Businesses are increasingly under pressure due to challenging market conditions. If you are considering merging or acquiring another business, it is prudent to understand the different legal scenarios that may arise.
A merger is the legal consolidation of two business entities into one. Whereas an acquisition is a transaction where one business entity acquires a share or all of another business entity.
If you participate in a merger, it is vital that you focus on retaining the best of the culture of each organisation. Too many mergers fail because the cultural standards fall to the lowest common denominator. It is easy to destroy good culture and hard to build it.
The advantages of M&As include increasing market share, cost advantages obtained due to economies of scale, diversification, access and entering a new market, preventing a competitor from gaining a larger market share. M&As also come with disadvantages such as inheriting outstanding contracts or malicious business reputation from the vendor as a result of ill-informed commercial decisions.
It is important to ensure that you have all the documentation and information regarding the transaction. For instance, a small business vendor is required to provide a Section 52 Statement (Statement) if the business costs less than $450,000. The Statement provides a due diligence guide for a purchaser and sets out the financial performance of the business over the last two years. If the Statement is not provided to the purchaser, the contract can be absolutely void and of no legal effect pursuant to the Estate Agents Act 1980 (Vic).
For acquisitions on a larger scale, although businesses are not legally required to notify the Australian Competition and Consumer Commission (ACCC) of a proposed merger, Section 50 of the Competition and Consumer Act 2010 (Cth) prohibits acquisitions if the acquisition would have the effect (or be likely to have the effect) of substantially lessening competition in any market. In this scenario, it would be judicious for a purchaser to notify the ACCC of a proposed acquisition for review and authorisation.

GIVEN DATA

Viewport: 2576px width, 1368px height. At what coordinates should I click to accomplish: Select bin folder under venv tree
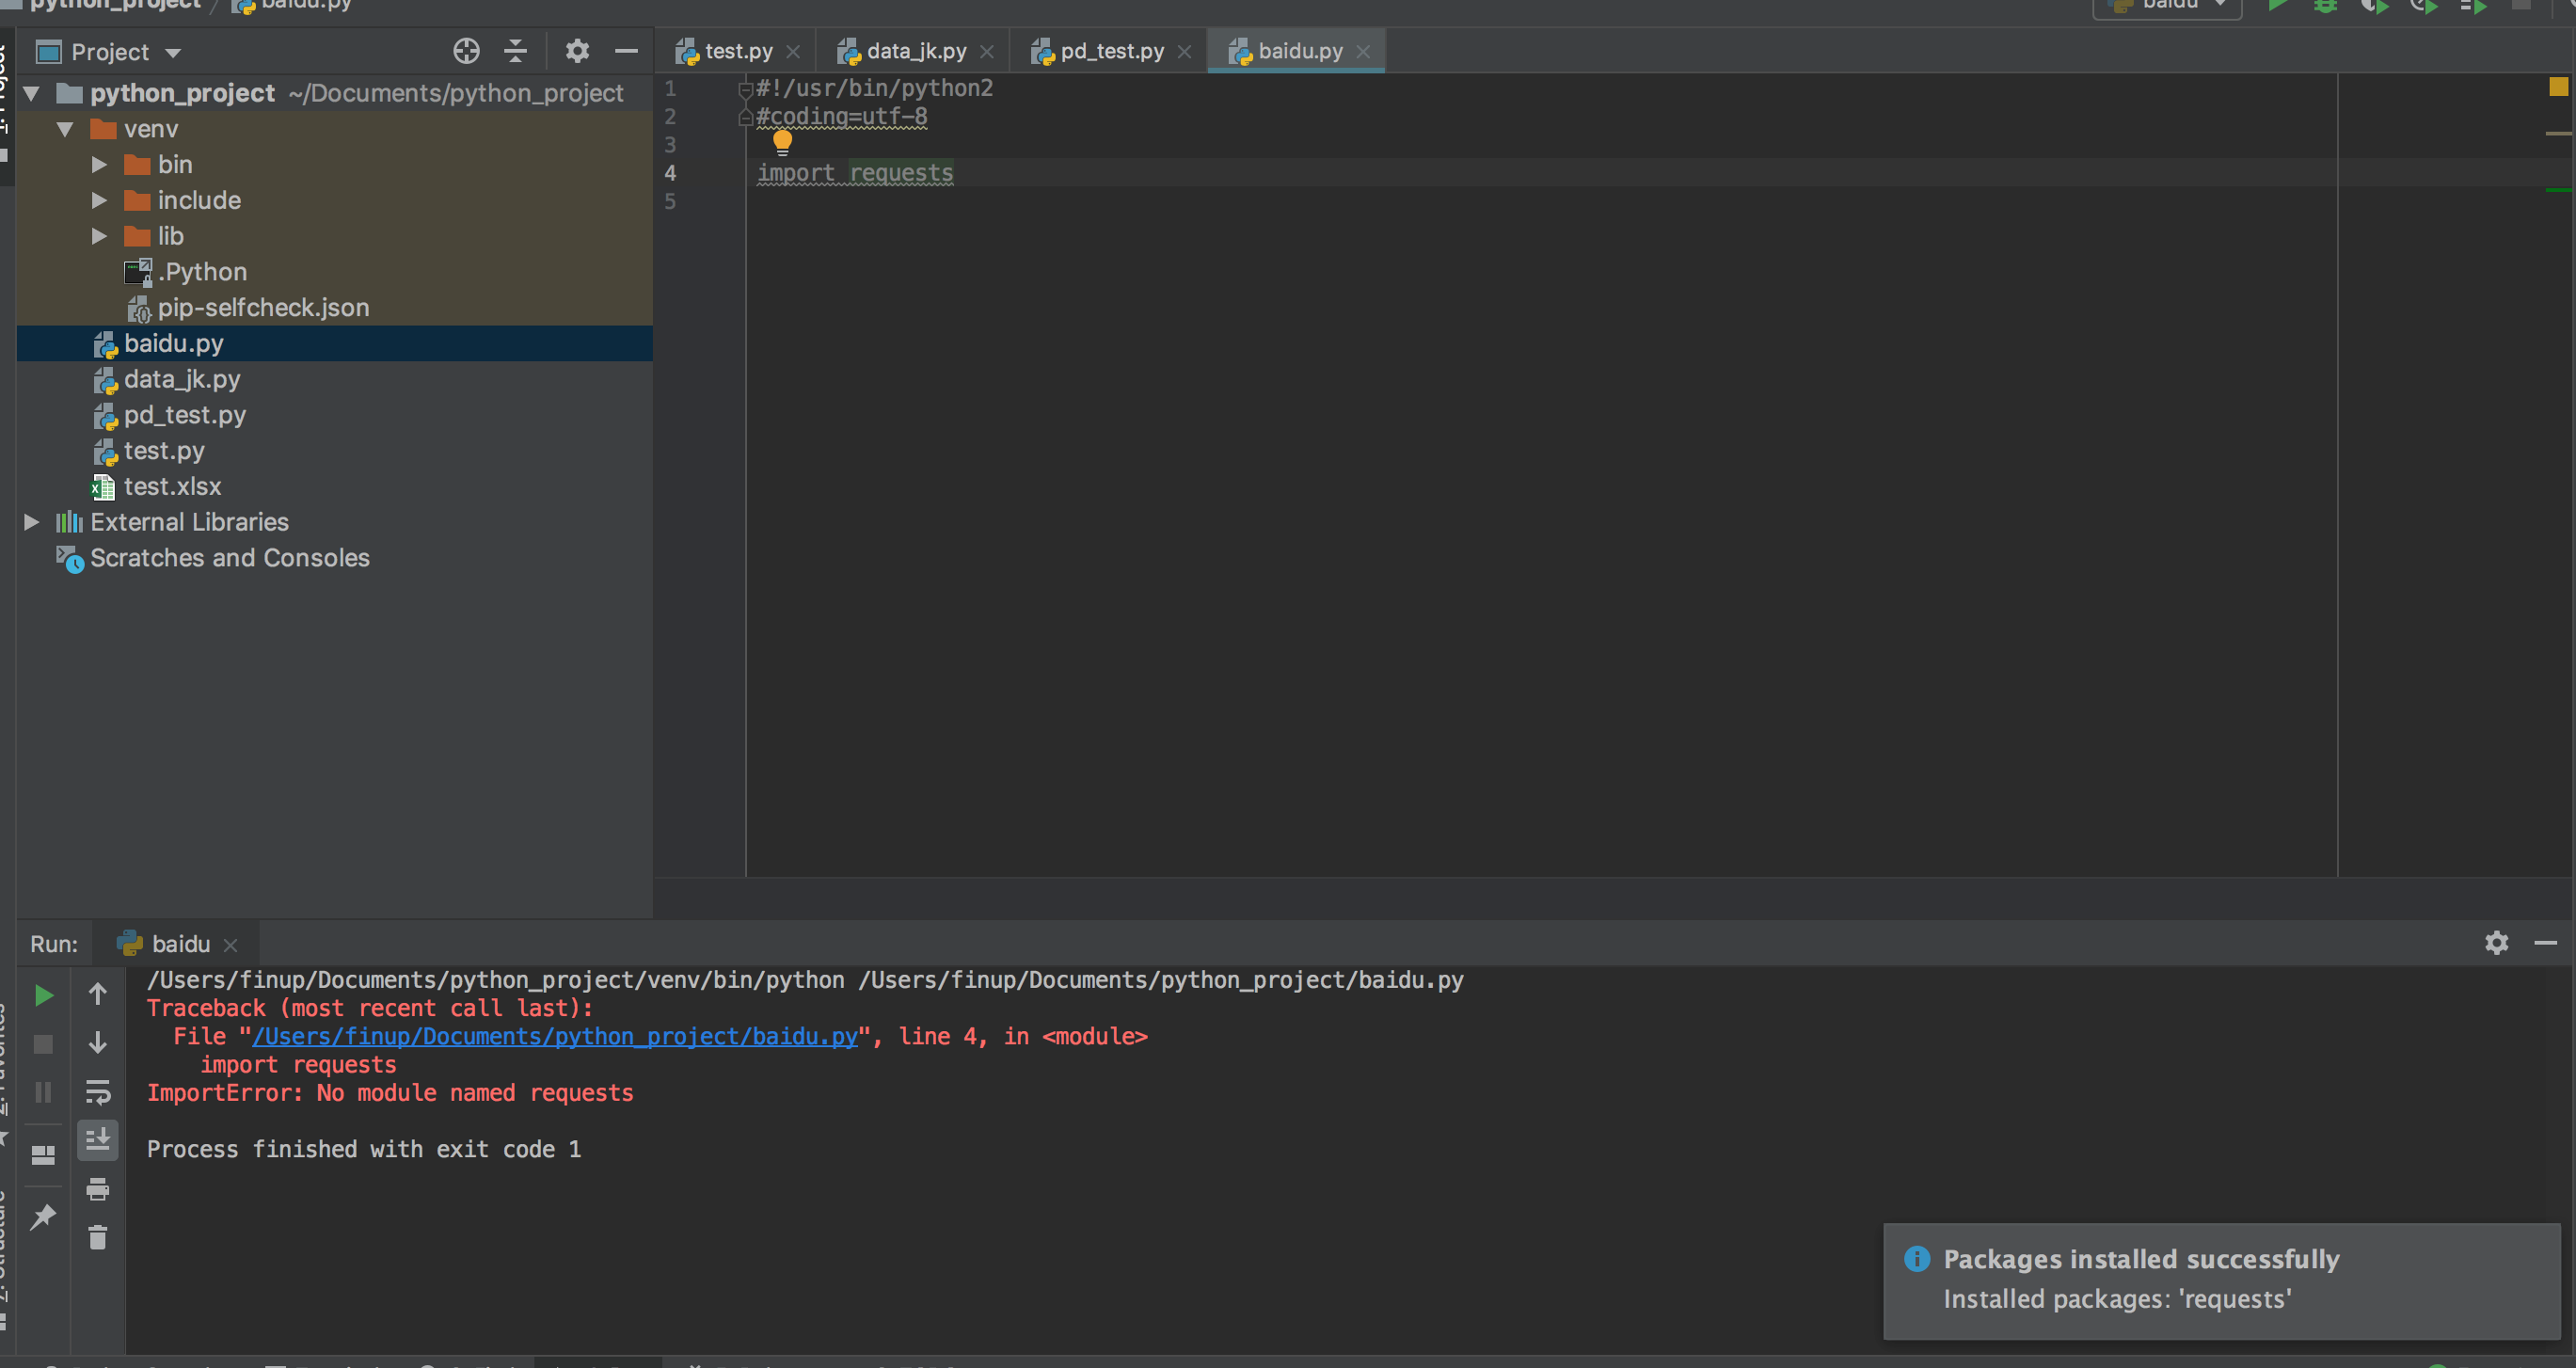click(x=174, y=164)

TASK INSTRUCTIONS
**A)** Decide whether each statement below agrees with the mergers and acquisitions text, and answer yes or no for each, quoting the deciding words of the text exactly. (i) A Section 52 Statement sets out the financial performance of the business over the last two years. (ii) Businesses are legally required to notify the ACCC of a proposed merger. (iii) An acquisition is the legal consolidation of two business entities into one.
**B)** From the mergers and acquisitions text, write out again the part that opens with the words containing "For acquisitions on" and closes with "review and authorisation.", switching "purchaser" to "buyer".
**C)** According to the mergers and acquisitions text, a small business vendor must provide a Section 52 Statement if the business costs less than what amount?

TASK RESPONSES
**A)**
(i) Yes: "sets out the financial performance of the business over the last two years"
(ii) No: "businesses are not legally required to notify the Australian Competition and Consumer Commission (ACCC) of a proposed merger"
(iii) No: "A merger is the legal consolidation of two business entities into one."

**B)**
For acquisitions on a larger scale, although businesses are not legally required to notify the Australian Competition and Consumer Commission (ACCC) of a proposed merger, Section 50 of the Competition and Consumer Act 2010 (Cth) prohibits acquisitions if the acquisition would have the effect (or be likely to have the effect) of substantially lessening competition in any market. In this scenario, it would be judicious for a buyer to notify the ACCC of a proposed acquisition for review and authorisation.

**C)** $450,000